Apenas me inmuté con las palabras que el agente me decía y mucho menos ofrecí resistencia alguna, al contrario, me mostré compasivo y frágil, tan frágil como el cristal, tan compasivo como un niño que come su helado y se le cae al suelo y se queda mirándolo mientras su madre le regaña y lo arrastra por la acera, sintiéndose el niño más desgraciado en ese momento porque no ha podido terminar de comerse su helado. Me esposó cuando aún había signos de sangre seca en mis manos. La fotografía cayó al suelo y con ella, una lágrima más se desprendía de mis cansados ojos que fue a parar justo encima de las dos copas de champan que se venían chocando en ella.

Cualquiera que me conociera desde hace unos años diría que el chico que salía entonces por la puerta principal de su casa, esposado y cabizbajo, cuerpo demacrado y ojos enrojecidos, no era más que una miserable sombra de lo que fue, un chico cariñoso y atento hacia los suyos y sus seres queridos pero abandonado por ellos cuando su homosexualidad fue más evidente que su propio amor y luchó, luchó con garras y dientes por lo que creía que era amor verdadero, por lo que creía que era justo y suyo, por su libertad de ser persona, por convivir con quien amaba, pero por la de su marido, tan sólo era un juego más con el que se entretenía en sus ratos libres de borracheras, juergas con los amigos y demás situaciones que no vienen a cuento ahora nombrar.

Tras de mí, sobre una camilla, metido en una bolsa negra, con la cremallera abrochada a todo lo largo para que el olor nauseabundo no siguiera entrando en las fosas nasales de todos los presentes en el lugar ni diera más nauseas de las que ya ha habido en el segundo piso, ahí entre la oscuridad, el bullicio y el desconcierto, iban los restos de David, mi gran amor.

Por orden policial, la vivienda quedó precintada tras varias cintas amarillas donde se podía leer “PROHIBIDO EL PASO” una y otra vez a lo largo de toda la cinta en letras mayúsculas de color negro.
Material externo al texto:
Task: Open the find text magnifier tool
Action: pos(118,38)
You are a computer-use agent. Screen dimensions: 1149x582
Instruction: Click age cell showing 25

Los últimos policías que habían acordonado la zona levantan el campo y la circulación y la vida vuelve a la normalidad pese a que el desconcierto seguía y sigue aún en las caras de mujeres y hombres de viviendas cercanas al número cinco de esta pequeña urbanización privada del área metropolitana de la ciudad, donde la prensa no tarda demasiado en llegar al lugar de los hechos y empiezan a indagar preguntando a los vecinos más próximos acerca de lo ocurrido. 

Y como es normal en estos casos, en pocos minutos, la tranquila y silenciosa urbanización queda sumida en un incesante ir y venir de gente, coches, furgones, cámaras tanto fotográficas como de video para pillar la noticia del día, micrófonos, sirenas.